13th inmate put to death in the state this year
By Michael Graczyk
Associated Press
HUNTSVILLE, Texas (AP) — A man was put to death Thursday for a slaying 14 years ago in which the victim was bound with shoelaces and strips of bedding, stabbed 94 times and robbed of $50.
The execution of Arturo Diaz, 37, was carried out after the U.S. Supreme Court refused a last-ditch appeal to block his lethal injection. It was the 13th execution this year in Texas, the nation’s most active capital punishment state.
Diaz smiled and blew a kiss to several witnesses watching through a window, including his mother and grandmother.
He then turned to the father of his victim, watching through an adjacent window to the death chamber. “I hope this can bring some relief for you and your family,” he told him.
He was pronounced dead 17 minutes later, at 6:30 p.m. CDT.
Texas Department of Criminal Justice officials have used pentobarbital as the single execution drug for more than a year, but Diaz became the first in the state given the sedative procured from a vendor or manufacturer the prison agency has declined to identify.
The expiration date of the department’s existing inventory passed this month, possibly diluting its potency. Like other death penalty states, Texas officials needed to go to nontraditional sources because the usual suppliers bowed to pressure from capital punishment opponents and refused to make their product available.
In his appeal to the Supreme Court, rejected by lower state and federal courts, Diaz’s attorney, James Terry Jr., argued recent high court rulings allowed another look at previously unsuccessful appeals where inmates had shoddy legal help. Diaz had deficient counsel at his 2000 trial in Hidalgo County and early in the appeals process, his attorney said.

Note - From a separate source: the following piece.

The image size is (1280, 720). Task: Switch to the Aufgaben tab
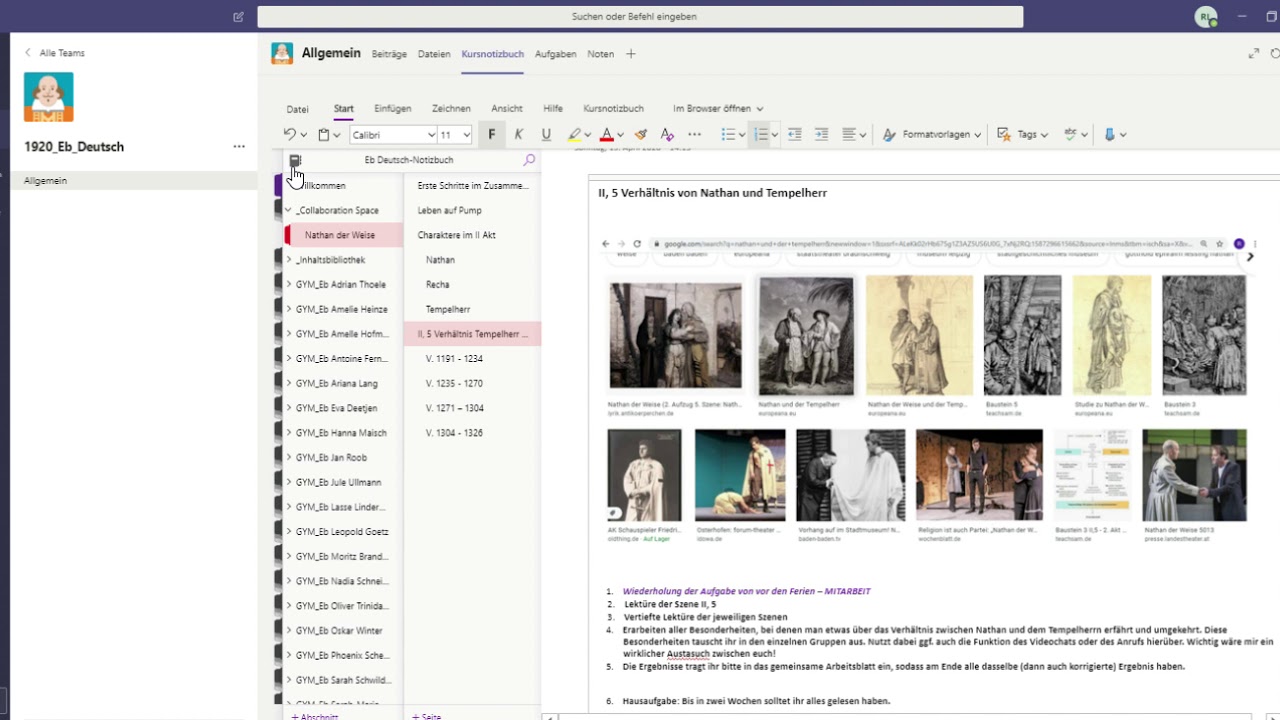[x=555, y=54]
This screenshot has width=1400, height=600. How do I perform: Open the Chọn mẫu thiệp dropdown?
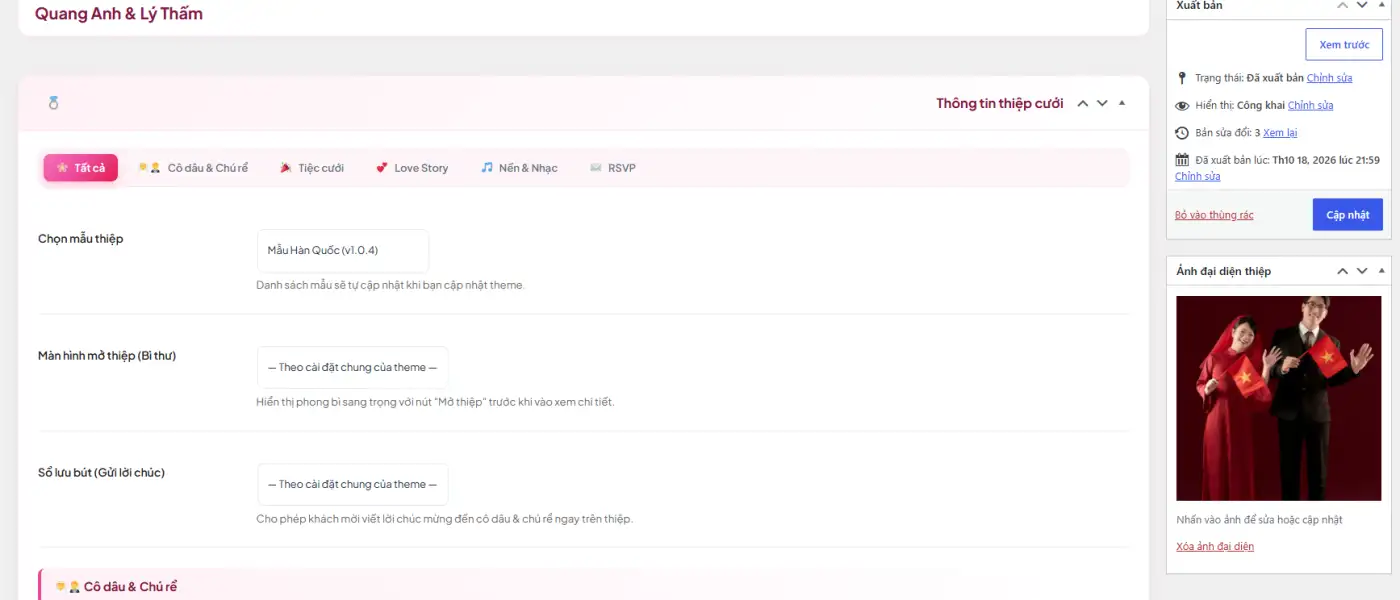pyautogui.click(x=343, y=250)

Terry specifically questioned whether Diaz properly was advised of a plea offer from prosecutors before his capital murder trial, although court records show his trial judge questioned Diaz, who insisted on going to trial even with the possibility he’d get the death penalty. Terry also argued attorneys never reached out to Diaz’s relatives to testify about how his unstable childhood contributed to his behavior, but records show Diaz’s relatives wouldn’t testify and Diaz didn’t want them to testify.
In addition, Terry contended Diaz’s initial appeals attorney was equally deficient for not addressing the trial lawyers’ inadequacies.
Diaz, from Las Milpas, a small town between McAllen and the Mexican border, was convicted of the April 1999 slaying of Michael Nichols, 25, at Nichols’ apartment in McAllen. Diaz also was given two life terms for attempted capital murder and aggravated robbery of another man who survived.
Cregg Thompson, the lead prosecutor at Diaz’s murder trial, said evidence showed Diaz tried to steal Nichols’ pickup truck but couldn’t open a locked gate at the apartment complex. His shoe print was found on the keypad box at the gate, and his DNA was found on a beer bottle at Nichols’ apartment.